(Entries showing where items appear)
## start

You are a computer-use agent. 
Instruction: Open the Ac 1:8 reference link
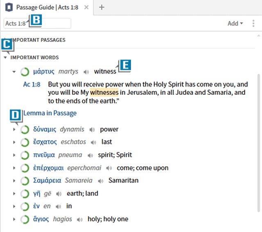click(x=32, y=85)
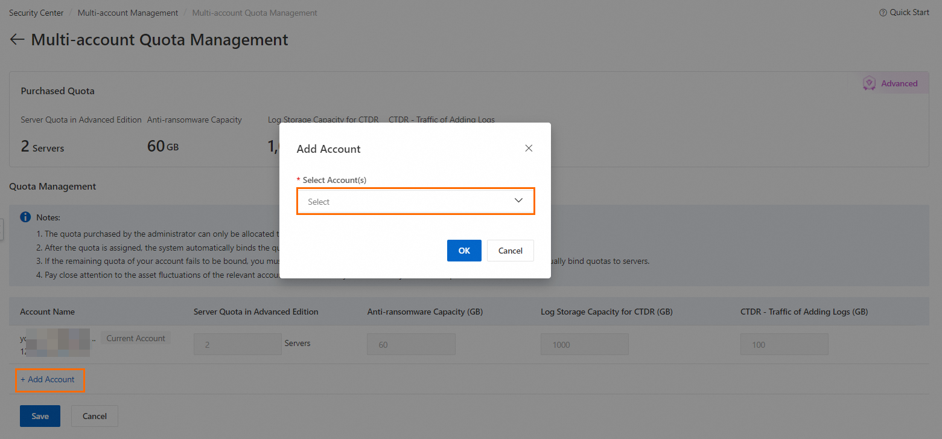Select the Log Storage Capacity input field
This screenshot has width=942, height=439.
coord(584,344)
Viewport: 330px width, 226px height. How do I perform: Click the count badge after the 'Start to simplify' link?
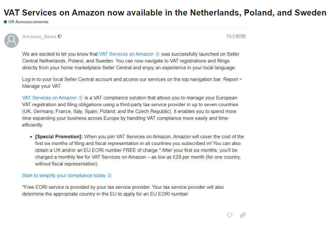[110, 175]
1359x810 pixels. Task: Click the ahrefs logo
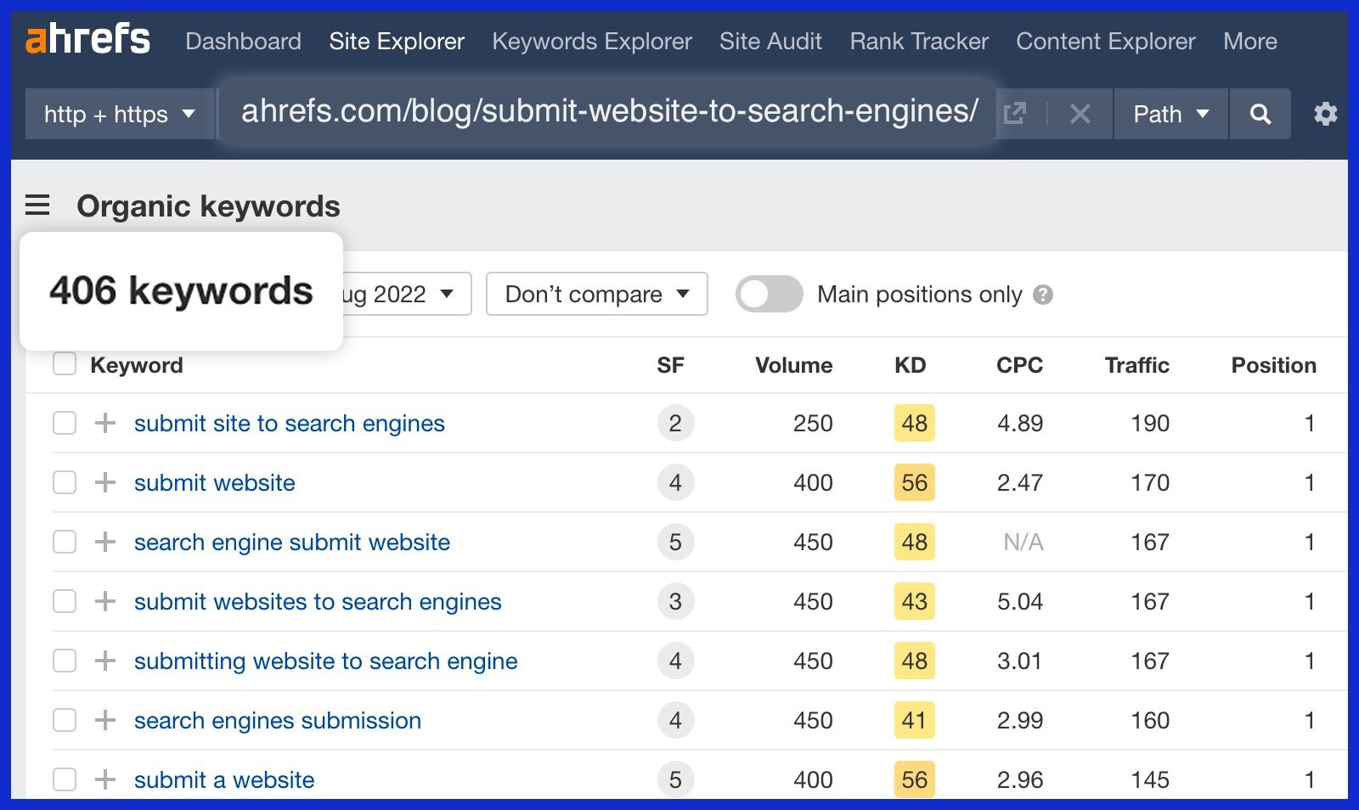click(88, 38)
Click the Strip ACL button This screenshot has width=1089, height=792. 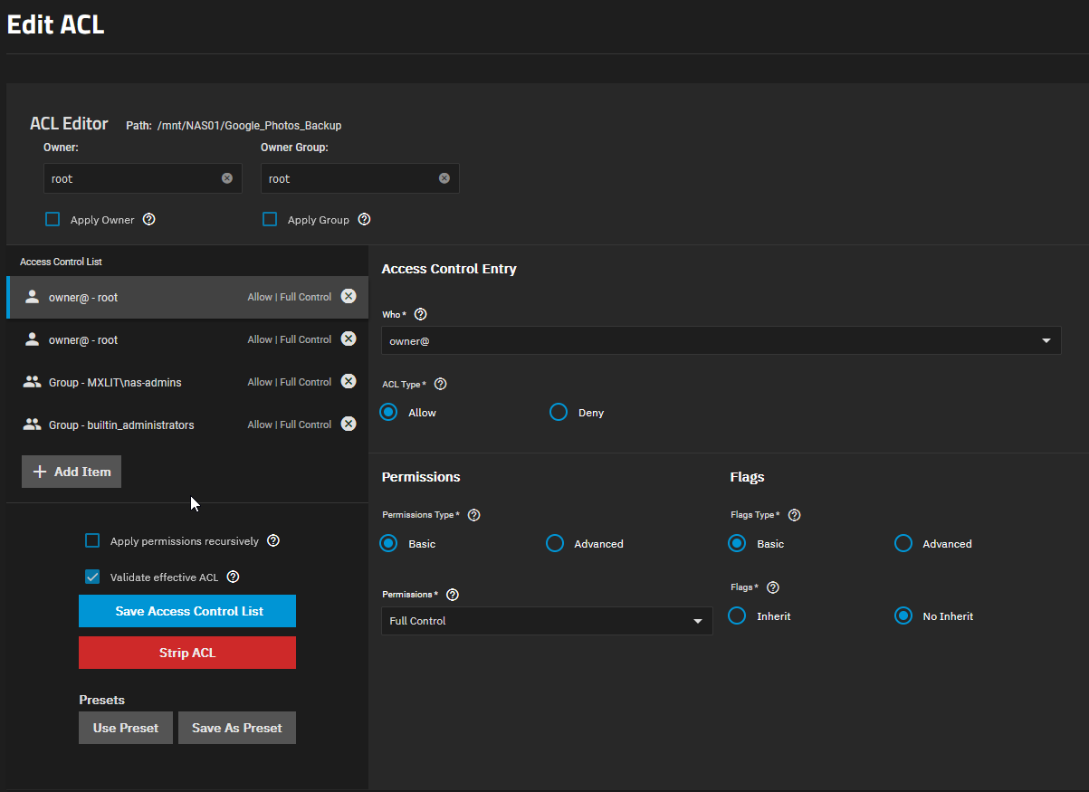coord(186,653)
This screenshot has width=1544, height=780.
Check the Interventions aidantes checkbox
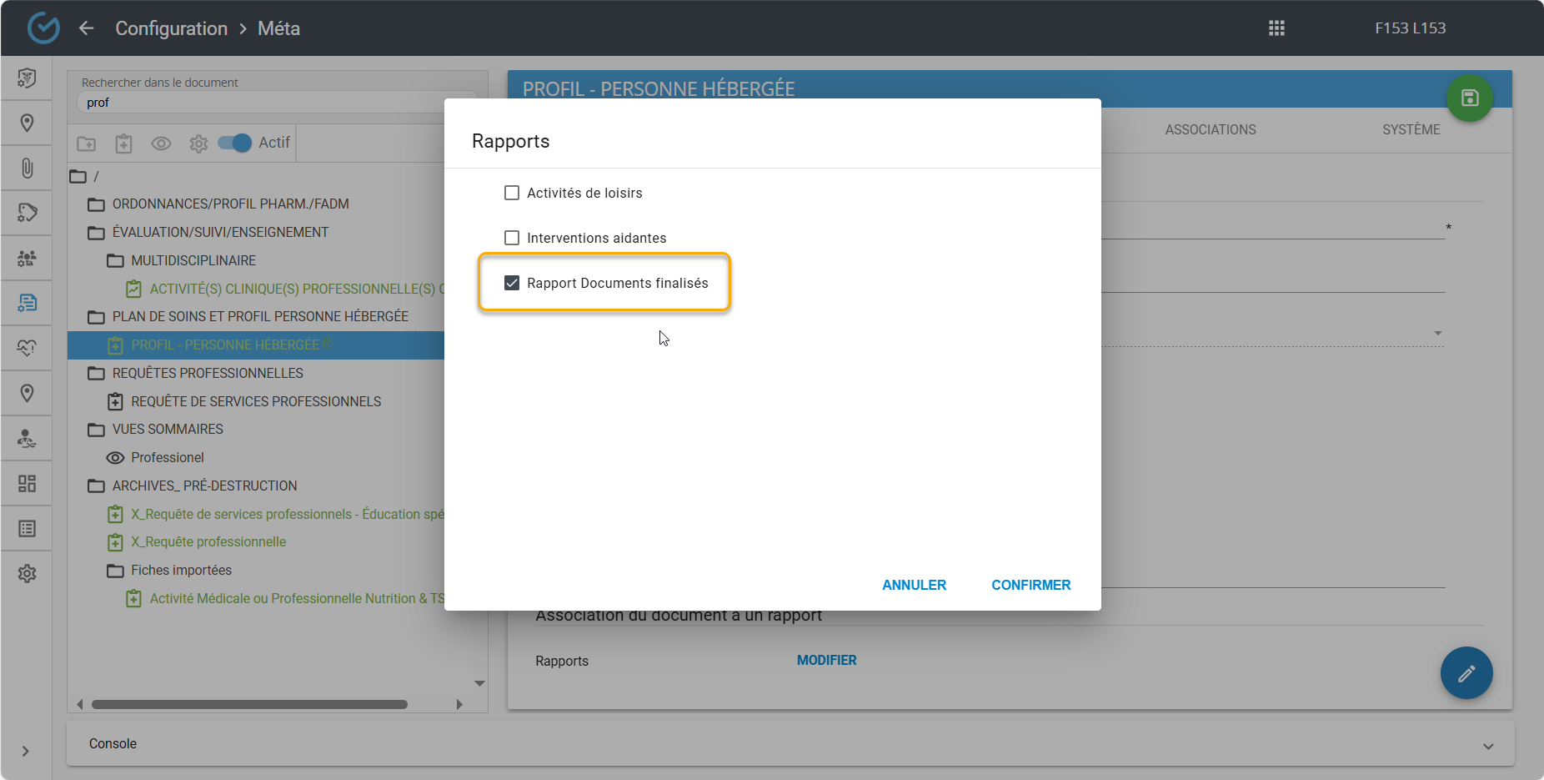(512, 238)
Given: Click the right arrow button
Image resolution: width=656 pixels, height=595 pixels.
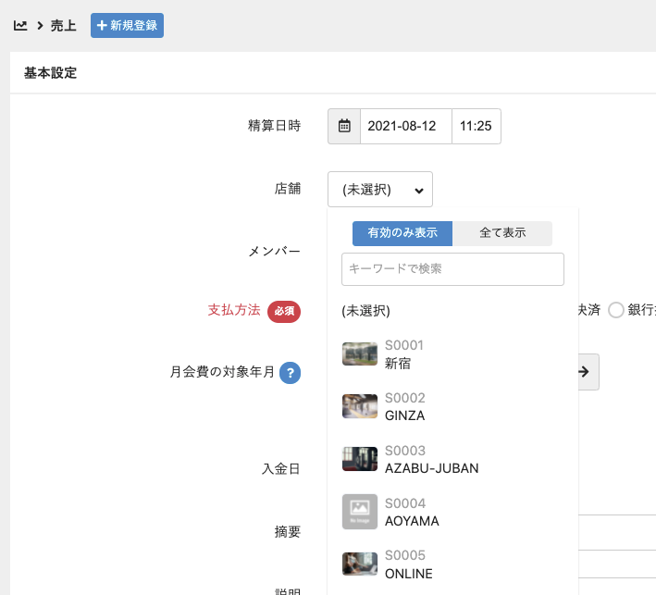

## end

Extract each line of the listing above that contains the word "link", matching its case exactly.

Instruction: Open the Ac 1:8 reference link
Viewport: 330px width, 226px height. How do I perform: Click the count badge after the 'Start to simplify' link?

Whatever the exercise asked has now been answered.